**** Auszug ****

Aber das Jacob-und-Wilhelm-Grimm-Zentrum ist nicht nur nach Prinzipien schönen Bauens entworfen, sondern auch durch das Prinzip der Freiheit geprägt, das uns angesichts der teilweise schrecklichen Geschichte der Universität in den totalitären Regimen des 20. Jahrhundert wichtig war. Die Bibliothek steht jedermann offen (und natürlich auch jeder Frau), ihre Regale sind weitestgehend auch für alle zugänglich. Lediglich historische und besonders wertvolle Bestände sind in geschlossenen Magazinen untergebracht, können aber im Forschungslesesaal genutzt werden, neben dem sich auch die Privatbibliothek der Namensgeber befindet: die Bibliothek der Brüder Grimm, kostbare Bände, aus denen die beiden Gelehrten ihr staunenswertes Projekt eines kompletten Wörterbuchs des deutschen Wortschatzes bestritten.

**** Vorliegende Daten ****

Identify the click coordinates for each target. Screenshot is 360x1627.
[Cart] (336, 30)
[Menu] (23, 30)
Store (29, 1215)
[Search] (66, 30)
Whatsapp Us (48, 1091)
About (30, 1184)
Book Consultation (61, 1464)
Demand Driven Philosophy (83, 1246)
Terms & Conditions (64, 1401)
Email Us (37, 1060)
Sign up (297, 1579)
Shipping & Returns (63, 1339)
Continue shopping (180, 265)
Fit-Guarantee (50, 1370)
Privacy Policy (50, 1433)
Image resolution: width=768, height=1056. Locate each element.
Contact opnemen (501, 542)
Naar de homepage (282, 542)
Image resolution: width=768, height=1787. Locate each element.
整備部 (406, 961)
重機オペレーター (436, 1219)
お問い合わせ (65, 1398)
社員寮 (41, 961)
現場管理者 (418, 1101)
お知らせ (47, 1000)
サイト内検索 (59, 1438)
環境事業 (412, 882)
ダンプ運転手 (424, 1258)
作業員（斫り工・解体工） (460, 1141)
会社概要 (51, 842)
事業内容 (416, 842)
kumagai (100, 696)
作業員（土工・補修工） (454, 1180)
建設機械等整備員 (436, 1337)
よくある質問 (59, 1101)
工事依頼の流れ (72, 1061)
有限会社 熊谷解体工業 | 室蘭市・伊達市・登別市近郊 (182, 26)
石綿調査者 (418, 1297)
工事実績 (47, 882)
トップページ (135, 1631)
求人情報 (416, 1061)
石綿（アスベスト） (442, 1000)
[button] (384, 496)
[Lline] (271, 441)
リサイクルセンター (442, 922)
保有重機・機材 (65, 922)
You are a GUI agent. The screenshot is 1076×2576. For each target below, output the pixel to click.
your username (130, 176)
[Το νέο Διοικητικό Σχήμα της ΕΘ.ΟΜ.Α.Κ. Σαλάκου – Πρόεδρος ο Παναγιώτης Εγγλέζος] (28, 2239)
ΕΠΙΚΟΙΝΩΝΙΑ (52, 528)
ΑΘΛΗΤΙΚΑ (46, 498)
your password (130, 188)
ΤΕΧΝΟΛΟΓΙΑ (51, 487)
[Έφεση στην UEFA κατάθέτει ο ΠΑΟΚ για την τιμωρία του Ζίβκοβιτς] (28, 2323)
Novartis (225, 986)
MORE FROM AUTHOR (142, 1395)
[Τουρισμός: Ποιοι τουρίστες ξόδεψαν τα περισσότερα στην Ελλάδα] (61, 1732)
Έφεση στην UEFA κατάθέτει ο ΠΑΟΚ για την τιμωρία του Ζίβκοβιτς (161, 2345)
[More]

****

Arbeitsanweisung:
Gib den Auszug über das Grimm-Zentrum von „Aber das Jacob-und-Wilhelm-Grimm-Zentrum“ bis einschließlich „deutschen Wortschatzes bestritten.“ wortgetreu wieder. Stütze dich ausschließlich auf den Auszug.

Vollständige Antwort:
Aber das Jacob-und-Wilhelm-Grimm-Zentrum ist nicht nur nach Prinzipien schönen Bauens entworfen, sondern auch durch das Prinzip der Freiheit geprägt, das uns angesichts der teilweise schrecklichen Geschichte der Universität in den totalitären Regimen des 20. Jahrhundert wichtig war. Die Bibliothek steht jedermann offen (und natürlich auch jeder Frau), ihre Regale sind weitestgehend auch für alle zugänglich. Lediglich historische und besonders wertvolle Bestände sind in geschlossenen Magazinen untergebracht, können aber im Forschungslesesaal genutzt werden, neben dem sich auch die Privatbibliothek der Namensgeber befindet: die Bibliothek der Brüder Grimm, kostbare Bände, aus denen die beiden Gelehrten ihr staunenswertes Projekt eines kompletten Wörterbuchs des deutschen Wortschatzes bestritten.